[Begin Entries supplied]

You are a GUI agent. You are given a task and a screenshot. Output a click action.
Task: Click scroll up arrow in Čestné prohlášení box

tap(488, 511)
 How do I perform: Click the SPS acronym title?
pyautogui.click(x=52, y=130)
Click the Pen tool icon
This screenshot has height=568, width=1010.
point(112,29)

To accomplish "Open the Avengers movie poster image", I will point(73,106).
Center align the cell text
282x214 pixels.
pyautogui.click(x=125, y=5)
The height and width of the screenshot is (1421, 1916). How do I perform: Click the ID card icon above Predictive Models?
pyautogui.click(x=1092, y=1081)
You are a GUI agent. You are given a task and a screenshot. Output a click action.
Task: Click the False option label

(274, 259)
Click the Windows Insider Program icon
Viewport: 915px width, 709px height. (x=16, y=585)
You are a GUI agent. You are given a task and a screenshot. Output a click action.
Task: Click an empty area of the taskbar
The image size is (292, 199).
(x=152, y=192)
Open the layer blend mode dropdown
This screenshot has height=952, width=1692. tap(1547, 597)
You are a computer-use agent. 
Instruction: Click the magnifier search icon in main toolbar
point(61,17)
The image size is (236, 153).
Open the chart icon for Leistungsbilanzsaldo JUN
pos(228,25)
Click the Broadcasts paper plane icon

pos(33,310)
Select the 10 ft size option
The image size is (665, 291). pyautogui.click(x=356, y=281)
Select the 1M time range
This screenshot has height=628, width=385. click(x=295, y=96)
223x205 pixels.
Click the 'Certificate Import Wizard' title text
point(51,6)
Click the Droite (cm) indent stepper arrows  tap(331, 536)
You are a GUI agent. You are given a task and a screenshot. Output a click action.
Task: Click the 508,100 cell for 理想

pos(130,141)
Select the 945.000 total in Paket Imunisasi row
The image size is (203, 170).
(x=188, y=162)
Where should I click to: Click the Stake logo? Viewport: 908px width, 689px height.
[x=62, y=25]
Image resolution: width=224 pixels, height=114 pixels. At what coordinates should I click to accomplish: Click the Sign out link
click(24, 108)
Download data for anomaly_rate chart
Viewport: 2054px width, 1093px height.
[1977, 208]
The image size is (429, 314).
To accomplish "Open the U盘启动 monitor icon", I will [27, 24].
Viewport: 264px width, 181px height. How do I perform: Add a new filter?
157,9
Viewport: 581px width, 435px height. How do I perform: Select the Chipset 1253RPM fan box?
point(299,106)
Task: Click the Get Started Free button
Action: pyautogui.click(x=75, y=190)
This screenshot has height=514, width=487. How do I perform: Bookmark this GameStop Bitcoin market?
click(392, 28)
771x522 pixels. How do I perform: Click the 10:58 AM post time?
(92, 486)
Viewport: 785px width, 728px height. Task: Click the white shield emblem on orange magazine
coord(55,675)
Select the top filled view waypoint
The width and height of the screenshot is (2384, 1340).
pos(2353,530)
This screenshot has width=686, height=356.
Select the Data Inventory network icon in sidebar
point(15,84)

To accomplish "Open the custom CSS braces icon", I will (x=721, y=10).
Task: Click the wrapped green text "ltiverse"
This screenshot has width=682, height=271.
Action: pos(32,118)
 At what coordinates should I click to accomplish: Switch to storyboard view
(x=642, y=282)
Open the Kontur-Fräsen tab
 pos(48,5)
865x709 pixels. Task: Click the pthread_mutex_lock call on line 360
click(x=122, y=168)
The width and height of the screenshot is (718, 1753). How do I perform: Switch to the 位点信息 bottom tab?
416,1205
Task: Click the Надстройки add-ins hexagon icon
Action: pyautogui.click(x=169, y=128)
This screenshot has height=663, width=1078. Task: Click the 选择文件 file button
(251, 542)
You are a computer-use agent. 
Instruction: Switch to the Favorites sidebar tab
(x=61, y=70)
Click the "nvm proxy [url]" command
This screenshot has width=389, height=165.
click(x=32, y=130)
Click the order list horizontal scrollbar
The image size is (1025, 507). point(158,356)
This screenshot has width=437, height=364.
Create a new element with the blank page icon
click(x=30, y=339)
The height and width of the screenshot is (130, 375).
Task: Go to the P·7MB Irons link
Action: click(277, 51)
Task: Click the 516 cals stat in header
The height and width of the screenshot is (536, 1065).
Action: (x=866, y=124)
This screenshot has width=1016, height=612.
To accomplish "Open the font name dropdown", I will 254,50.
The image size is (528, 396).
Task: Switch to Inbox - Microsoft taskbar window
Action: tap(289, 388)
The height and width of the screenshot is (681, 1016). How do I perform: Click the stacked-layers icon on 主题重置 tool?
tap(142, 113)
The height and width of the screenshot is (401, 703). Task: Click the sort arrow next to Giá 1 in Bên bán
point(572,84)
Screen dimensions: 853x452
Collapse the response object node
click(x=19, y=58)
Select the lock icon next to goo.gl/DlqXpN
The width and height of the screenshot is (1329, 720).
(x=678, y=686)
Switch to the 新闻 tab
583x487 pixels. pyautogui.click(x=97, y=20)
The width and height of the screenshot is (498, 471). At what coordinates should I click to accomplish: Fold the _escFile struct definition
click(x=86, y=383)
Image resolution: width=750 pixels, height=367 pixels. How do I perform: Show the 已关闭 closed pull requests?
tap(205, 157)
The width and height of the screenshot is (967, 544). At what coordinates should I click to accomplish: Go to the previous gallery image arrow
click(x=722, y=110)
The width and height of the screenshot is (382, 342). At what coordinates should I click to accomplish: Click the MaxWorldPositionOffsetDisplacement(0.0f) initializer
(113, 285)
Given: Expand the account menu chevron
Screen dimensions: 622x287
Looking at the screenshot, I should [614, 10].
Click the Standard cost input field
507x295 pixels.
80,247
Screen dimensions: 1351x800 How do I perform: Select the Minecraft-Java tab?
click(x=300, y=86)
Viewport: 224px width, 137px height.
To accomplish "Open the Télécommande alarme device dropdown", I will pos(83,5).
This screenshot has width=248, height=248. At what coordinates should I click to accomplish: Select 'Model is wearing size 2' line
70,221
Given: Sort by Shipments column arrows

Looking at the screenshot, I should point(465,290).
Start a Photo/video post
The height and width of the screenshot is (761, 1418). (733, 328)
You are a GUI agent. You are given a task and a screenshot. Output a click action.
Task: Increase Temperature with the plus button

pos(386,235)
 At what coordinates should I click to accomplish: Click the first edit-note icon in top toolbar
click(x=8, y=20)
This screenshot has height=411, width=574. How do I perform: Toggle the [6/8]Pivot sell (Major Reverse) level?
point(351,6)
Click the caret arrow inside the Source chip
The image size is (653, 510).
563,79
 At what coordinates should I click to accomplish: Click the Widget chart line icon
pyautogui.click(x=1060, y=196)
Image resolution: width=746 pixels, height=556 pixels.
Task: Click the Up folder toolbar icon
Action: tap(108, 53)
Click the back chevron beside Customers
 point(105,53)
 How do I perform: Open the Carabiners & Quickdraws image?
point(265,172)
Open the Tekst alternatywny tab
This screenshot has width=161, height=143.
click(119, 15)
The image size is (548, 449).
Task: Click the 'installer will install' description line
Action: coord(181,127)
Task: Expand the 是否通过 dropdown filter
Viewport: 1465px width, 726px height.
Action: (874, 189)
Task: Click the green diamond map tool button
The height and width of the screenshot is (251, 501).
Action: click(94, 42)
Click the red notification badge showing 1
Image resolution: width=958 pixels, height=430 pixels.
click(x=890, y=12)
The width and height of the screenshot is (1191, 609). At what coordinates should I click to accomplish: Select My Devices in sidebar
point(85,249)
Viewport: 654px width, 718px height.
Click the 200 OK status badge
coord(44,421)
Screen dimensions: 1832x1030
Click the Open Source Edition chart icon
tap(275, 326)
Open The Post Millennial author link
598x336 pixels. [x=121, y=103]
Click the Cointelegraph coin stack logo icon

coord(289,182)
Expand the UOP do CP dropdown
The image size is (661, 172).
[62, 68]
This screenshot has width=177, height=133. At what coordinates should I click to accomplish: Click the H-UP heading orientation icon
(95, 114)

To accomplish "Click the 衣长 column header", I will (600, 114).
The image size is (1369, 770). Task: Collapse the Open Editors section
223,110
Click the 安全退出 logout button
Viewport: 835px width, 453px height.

[End Entries supplied]

### Task to complete
Rewrite everything from the line containing "The height and width of the screenshot is (1421, 1916)." down to the line containing "Viewport: 915px width, 709px", swapping "ID card icon" for "badge icon" and leaving all else unchanged.

### Task solution
The height and width of the screenshot is (1421, 1916). How do I perform: Click the badge icon above Predictive Models?
pyautogui.click(x=1092, y=1081)
You are a GUI agent. You are given a task and a screenshot. Output a click action.
Task: Click the False option label

(274, 259)
Click the Windows Insider Program icon
Viewport: 915px width, 709px height. (x=16, y=585)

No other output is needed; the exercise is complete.